Feeling around the buttons to turn on the electric keyboard in her living room, she wiggles into place, and begins to play.
Donella Woodiwiss' ability and passion for music might surprise you; not because she has no sheet music or that she started learning in her mid-60s.
But because the 79-year-old has limited sight and hearing.
Woodiwiss has always been deaf and was given hearing aids two years ago which she says changed her life and gave her newfound confidence.
She rejects the idea that she is disabled.
It was only six years ago that she began losing her sight.
She was on a cruise with her partner, Maurice Daly, when she mentioned while trying to sew that she couldn't see.
Woodiwiss got her eyes tested and was diagnosed with macular degeneration, an eye disease that causes loss in the centre of the field of vision.
Although it could not be cured, she was treated to slow the process but has since been told there was nothing more that could be done, and her vision has continued to deteriorate.
But rather than dwelling on her deteriorating abilities, she works around them, and in true Donella-fashion, memorised the songs for the piano.
"Life goes on."
A musician by nature, she has always played the accordion but was hit by a car when she lived in Auckland and had to stop due to the ongoing pain.
She picked up playing the piano 15 years ago, unable to stay away from music. As her arm healed, she has begun playing the accordion again after downsizing a bit.
She is also a master of the ukulele.
She plays all three instruments for Bay of Plenty locals in community clubs around Tauranga, including at the Tauranga RSA.

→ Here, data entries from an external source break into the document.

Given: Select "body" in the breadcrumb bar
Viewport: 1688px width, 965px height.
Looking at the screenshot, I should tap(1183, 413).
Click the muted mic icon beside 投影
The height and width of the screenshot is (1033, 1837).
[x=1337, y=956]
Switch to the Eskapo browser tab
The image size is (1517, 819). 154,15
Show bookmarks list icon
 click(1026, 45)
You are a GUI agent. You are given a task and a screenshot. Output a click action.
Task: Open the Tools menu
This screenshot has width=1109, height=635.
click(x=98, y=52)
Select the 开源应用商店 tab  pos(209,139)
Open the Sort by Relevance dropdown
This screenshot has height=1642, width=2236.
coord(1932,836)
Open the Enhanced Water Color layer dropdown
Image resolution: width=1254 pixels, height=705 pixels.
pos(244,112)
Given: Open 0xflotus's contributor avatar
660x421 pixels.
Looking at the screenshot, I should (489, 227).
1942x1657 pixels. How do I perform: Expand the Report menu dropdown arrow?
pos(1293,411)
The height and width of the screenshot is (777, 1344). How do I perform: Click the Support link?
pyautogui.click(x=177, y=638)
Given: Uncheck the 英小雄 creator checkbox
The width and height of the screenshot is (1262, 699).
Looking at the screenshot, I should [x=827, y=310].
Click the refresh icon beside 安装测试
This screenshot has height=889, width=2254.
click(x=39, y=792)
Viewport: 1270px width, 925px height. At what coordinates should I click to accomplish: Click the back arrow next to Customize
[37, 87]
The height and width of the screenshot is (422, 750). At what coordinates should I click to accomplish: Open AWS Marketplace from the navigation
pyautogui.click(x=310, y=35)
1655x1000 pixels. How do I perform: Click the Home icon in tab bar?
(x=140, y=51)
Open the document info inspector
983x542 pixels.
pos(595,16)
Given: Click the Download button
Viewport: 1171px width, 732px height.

Woodiwiss is one of 836 Deafblind clients of Blind Low Vision NZ, formerly called The Blind Foundation, which is holding its Blind Low Vision Appeal until November 3.
The foundation has provided her with an Alexa - a virtual assistant technology.
This was used to help with day-to-day tasks often taken for granted.
"Alexa, what's the time?" Would have the technology respond with the time.
This helped her cook and bake, along with an oven designed for the blind and a recipe book typed up by her partner in large fonts which she reads with an oversized magnifying glass.
For Woodiwiss, it meant her love of cooking could continue, and Daly's love of her cheese scones and date loaf could be satisfied.